Resulta curioso que un concepto, acuñado desde hace unos años para insultar o desprestigiar a un nutrido grupo de docentes, se haya convertido en la actualidad en algo que denote pedigrí. Sí, en la escuela del siglo XXI ser profesaurio es un honor. Un honor, más por lo que representa el concepto, que por la mediatización casi inexistente de un colectivo cada vez más numeroso.

¿Qué representa ser un profesaurio en la actualidad?

Pues en la actualidad ser profesaurio representa saber de su asignatura, creer en que los mejores docentes son los que más saben y cuestionarse siempre qué es lo mejor para dar clase. Sabe que la clase magistral no es leer el libro de texto. En muchos casos son los que más huyen de los libros de texto (salvo para apoyo puntual) y más elaboran sus propios materiales. Tampoco se apuntan a ninguna moda por el hecho de ser más o menos mediática. Escapan de los cursos de (de)formación acerca de metodologías mágicas y se intentan apoyar en evidencias científicas, teniendo en cuenta la limitación de las mismas al tratarse el ámbito educativo de un ámbito social.

Jamás planifican el curso sin conocer a su alumnado. Si ven que algo no les funciona, se adaptan para conseguir que el alumnado aprenda. Están en contra de la marginación de las humanidades en el currículo y se cuestionan las leyes educativas con independencia del partido que las apruebe. Saben que un docente de Geografía e Historia es poco adecuado para dar Lengua Castellana (y a la inversa). Entienden la bajada de ratios como una necesidad. Y respetan sus derechos laborales y de los otros trabajadores.

Leen mucho. Cada día consultan las noticias, más allá de los titulares. Tienen una elevada cultura cinematográfica y musical más allá del último estreno de Marvel o del reggaeton. Sin excluir, claro está, que un día puedan perrear o acudir a la última película de Spiderman. No cuestionan a las personas y sí a lo que dicen o hacen. Piensan antes de hacer, a diferencia de otros que hablan antes de pensar. No son inmovilistas. Pueden cambiar de opinión. No son tecnófobos ni tecnófilos.
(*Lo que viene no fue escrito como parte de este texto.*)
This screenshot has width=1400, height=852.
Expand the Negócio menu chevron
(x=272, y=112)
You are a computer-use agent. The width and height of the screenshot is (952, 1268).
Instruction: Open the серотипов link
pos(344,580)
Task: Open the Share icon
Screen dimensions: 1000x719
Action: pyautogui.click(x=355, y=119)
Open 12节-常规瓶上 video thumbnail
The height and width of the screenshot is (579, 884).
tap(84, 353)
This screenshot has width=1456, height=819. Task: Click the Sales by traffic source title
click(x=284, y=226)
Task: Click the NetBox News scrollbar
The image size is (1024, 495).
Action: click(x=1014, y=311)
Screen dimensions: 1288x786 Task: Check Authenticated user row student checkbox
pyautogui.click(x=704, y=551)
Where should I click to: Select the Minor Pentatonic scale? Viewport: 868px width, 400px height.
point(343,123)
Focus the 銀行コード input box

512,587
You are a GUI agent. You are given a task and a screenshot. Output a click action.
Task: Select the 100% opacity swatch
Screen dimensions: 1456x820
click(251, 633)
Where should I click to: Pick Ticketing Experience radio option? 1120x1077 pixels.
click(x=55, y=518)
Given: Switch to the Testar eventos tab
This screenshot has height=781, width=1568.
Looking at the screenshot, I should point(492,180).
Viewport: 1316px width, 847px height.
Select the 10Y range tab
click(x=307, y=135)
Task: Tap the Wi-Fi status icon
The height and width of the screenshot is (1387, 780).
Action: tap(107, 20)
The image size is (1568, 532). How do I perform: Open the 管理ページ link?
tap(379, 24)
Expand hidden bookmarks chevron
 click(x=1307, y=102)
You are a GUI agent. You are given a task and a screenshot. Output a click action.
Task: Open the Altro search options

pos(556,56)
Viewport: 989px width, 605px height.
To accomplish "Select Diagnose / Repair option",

Son docentes que usan lo que necesitan en cada momento y si la tecnología les complica la vida la dejan de usar. Al igual que en caso de que se la facilite.

No se casan con nada ni con nadie. No les gustan las sectas. No les gusta el concepto de «innovación». Les gustaría que la administración contara con los docentes, el alumnado y las familias para decidir cosas acerca de cómo debe ser la educación. No son reacios a que les evalúen. Eso sí, quieren que se les evalúe de forma lo más objetiva posible.

Están en contra de los cortijos educativos. De la autonomía de centro que implique seleccionar al profesorado o imponer una metodología. Son partidarios de la democracia en los centros educativos. De la necesidad de potenciar los Consejos Escolares. De buscar lo mejor para el alumnado. De no injerirse, salvo petición, en el trabajo de sus compañeros. Ávidos de debates educativos de altura. No cometen habitualmente faltas de ortografía. Salvo, claro está, cuando el corrector se empeña en hacerlo por ellos o por la inmediatez de las redes sociales. Sí, muchos profesaurios están en las redes sociales.

Cuestionan la aparición de la OCDE y del Banco Mundial en la toma de decisiones educativas. No creen en que deban ser las multinacionales las que certifiquen la capacidad profesional de un docente. Están en contra de las insignias y de la taxonomización, tanto del profesorado como del alumnado.

Me da la sensación de que a algunos se les ha acabado el discurso de estigmatización al profesaurio. Más que nada porque, a poco que alguien rasque un poco, descubrirá asombrado que los menos innovadores son los que más se las dan de ello.

Ser profesaurio en el año 2021 es ser el EduPunk de hace algo más de una década. Y eso va mucho más allá de un triste hashtag.